On Domain Expertise

Once again I will step away from purely “programming” concepts, but this is tangent to say the least. This entry is more about theory of Data Science and one particular aspect, that is the “Domain Knowledge”.

Speaking the right language

There are discussions out there in the Project Management field, for example, about whether or not a Project Manager needs to know about the concepts of the project itself: Say in IT, a project manager should have some knowledge of IT. Again, that is subject to discussion, as the “Management” part does not imply “technical knowledge” of any sort: Risks are risks, plans are plans, costs are costs, etc.

I usually disagree, because I believe you can only be better at managing something if you understand it well. Then again, that doesn’t mean a P.M. cannot work if she doesn’t understand perfectly every detail (as one probably can’t anyway).

Alright, back to the matter at hand:

There are arguments in the Data Science field about whether or not one needs to have a more or less comprehensive profile, covering Data Engineering, Programming, Math, Presentation and all other skills related to the broad “Data Science” concept.
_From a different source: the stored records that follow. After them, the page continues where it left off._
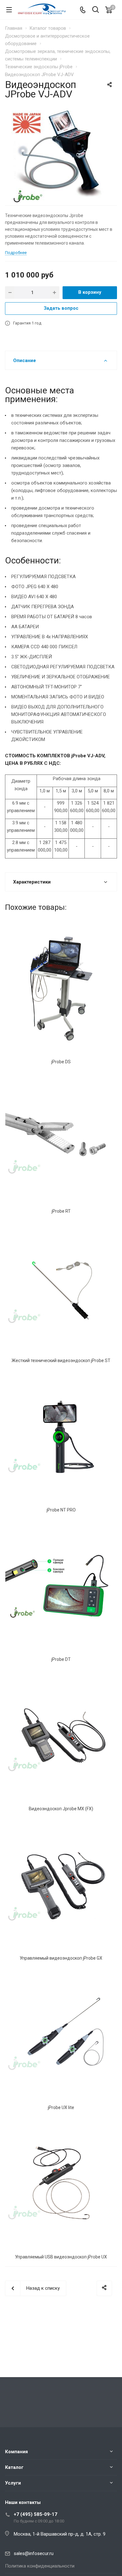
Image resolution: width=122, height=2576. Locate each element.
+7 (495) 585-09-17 (35, 2514)
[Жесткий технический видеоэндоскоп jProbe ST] (61, 1287)
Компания (16, 2451)
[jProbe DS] (61, 988)
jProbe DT (61, 1659)
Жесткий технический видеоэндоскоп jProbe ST (61, 1360)
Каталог (14, 2467)
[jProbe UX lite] (61, 2034)
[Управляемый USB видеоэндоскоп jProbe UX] (61, 2183)
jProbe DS (61, 1061)
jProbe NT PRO (61, 1509)
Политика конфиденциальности (39, 2566)
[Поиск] (95, 10)
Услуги (13, 2483)
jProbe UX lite (61, 2107)
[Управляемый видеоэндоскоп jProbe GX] (61, 1885)
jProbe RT (61, 1211)
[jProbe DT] (61, 1586)
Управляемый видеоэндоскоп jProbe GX (61, 1958)
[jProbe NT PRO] (61, 1436)
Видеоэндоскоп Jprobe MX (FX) (61, 1808)
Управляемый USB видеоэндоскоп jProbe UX (61, 2256)
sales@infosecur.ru (33, 2553)
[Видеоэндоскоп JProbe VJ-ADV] (61, 155)
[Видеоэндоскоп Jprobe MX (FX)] (61, 1735)
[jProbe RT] (61, 1138)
But when it comes to applying Data Science, there is one thing I have an opinion about: One needs Domain Knowledge. Let me show that with two (purposefully obvious and stupid) examples.

The Airport Operator

I’ve had the opportunity, while I was working at a consulting company, to work with many types of projects, in many types of clients/companies, doing many types of works.
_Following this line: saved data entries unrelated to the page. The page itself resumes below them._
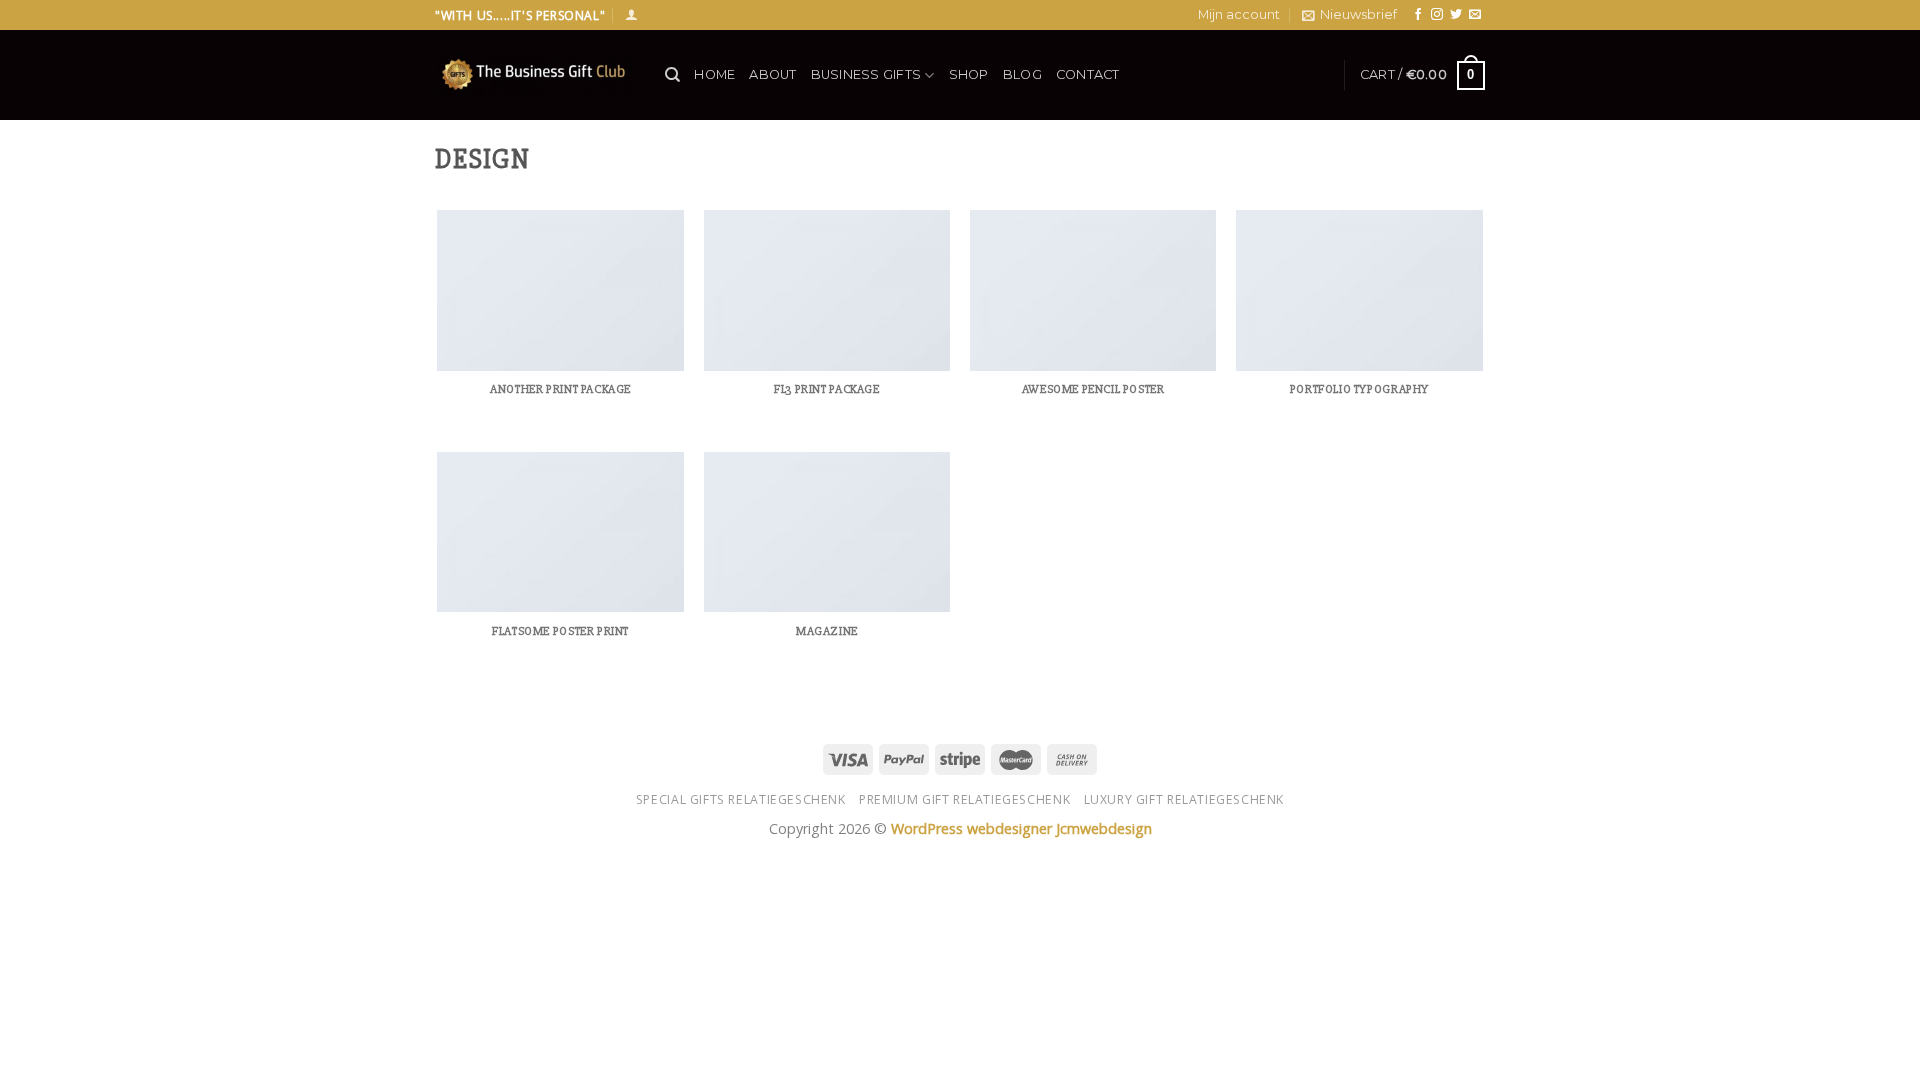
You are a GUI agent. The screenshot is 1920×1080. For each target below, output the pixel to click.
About (772, 74)
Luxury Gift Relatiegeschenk (1184, 799)
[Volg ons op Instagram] (1437, 15)
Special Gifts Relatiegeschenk (741, 799)
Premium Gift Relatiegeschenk (964, 799)
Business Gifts (866, 74)
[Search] (672, 75)
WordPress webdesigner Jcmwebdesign (1021, 828)
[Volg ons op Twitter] (1456, 15)
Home (714, 74)
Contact (1088, 74)
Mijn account (1239, 14)
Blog (1022, 74)
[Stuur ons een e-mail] (1475, 15)
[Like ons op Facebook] (1418, 15)
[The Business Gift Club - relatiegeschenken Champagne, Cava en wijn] (535, 75)
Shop (969, 74)
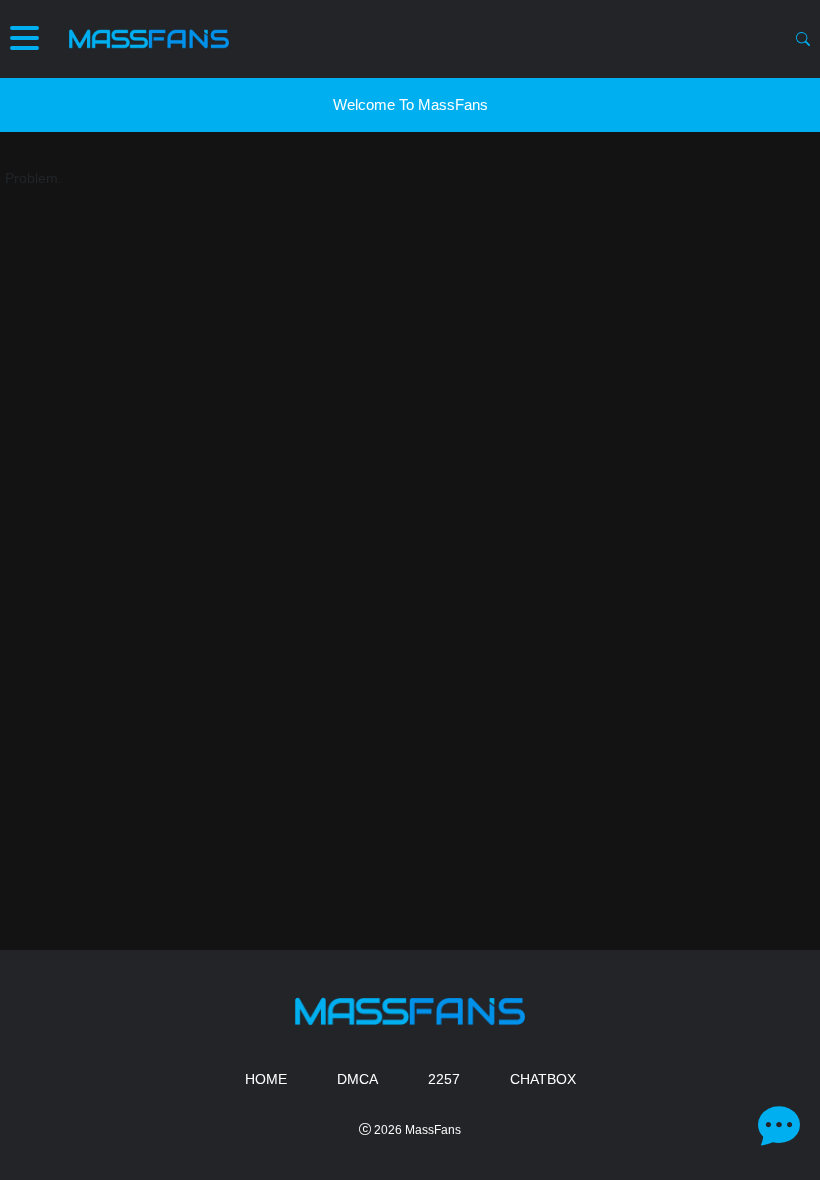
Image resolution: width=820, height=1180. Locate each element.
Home (266, 1079)
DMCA (357, 1079)
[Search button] (803, 39)
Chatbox (543, 1079)
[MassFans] (149, 39)
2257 (444, 1079)
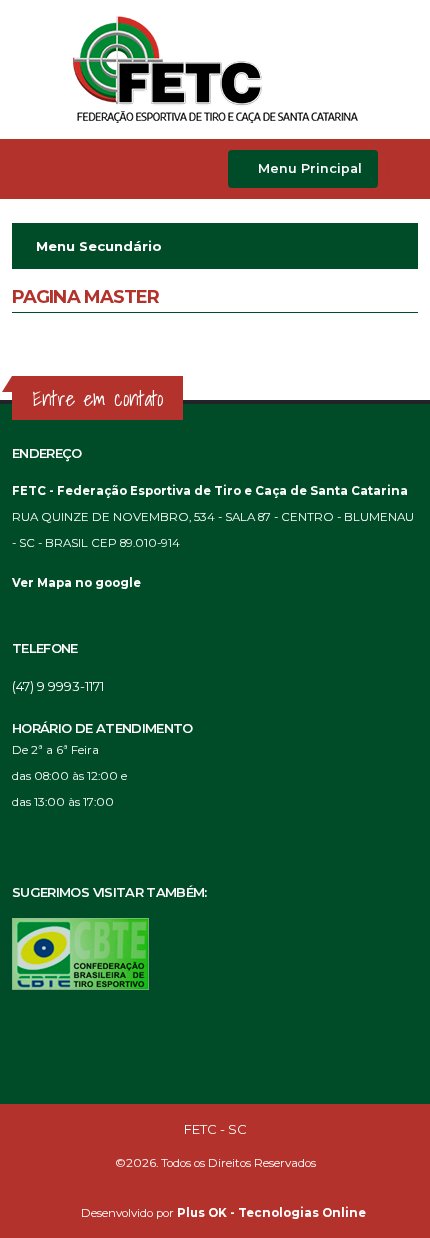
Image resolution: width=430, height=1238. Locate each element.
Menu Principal (308, 168)
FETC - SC (215, 1129)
One such client, for a short while, was an airport operator. One of the things I learnt there is that an airport is actually pretty much like a small city (btw, I worked in a PMO, not on data science or programming). But it is also very much a business: It needs money to operate.
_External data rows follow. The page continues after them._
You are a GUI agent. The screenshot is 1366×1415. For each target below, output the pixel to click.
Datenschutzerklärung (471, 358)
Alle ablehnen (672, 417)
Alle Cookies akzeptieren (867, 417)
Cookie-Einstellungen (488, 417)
Now let’s suppose for a minute that an “airport business” depends for whatever reasons on the flights not being delayed too much. Why not, after all: If an airport was to be known for late flights, it would probably impact the volume of travellers to chose that airport, or prefer it over railways, or any number of alternatives, right? So this is not a crazy assumption.

Note: One would possibly think more about the airline when discussing delays, but maybe the airport plays a part there. Anyhow.

So you get a lot of flights delays data to analyze. What I want to get to is this:

The most obvious of details count: Maybe you need to know, before you start playing around with the data, how to recognise flight codes. Maybe you need to be very aware of weather/temperatures at some point of the analysis, and then you need to know the units in the data (ºF / ºC…).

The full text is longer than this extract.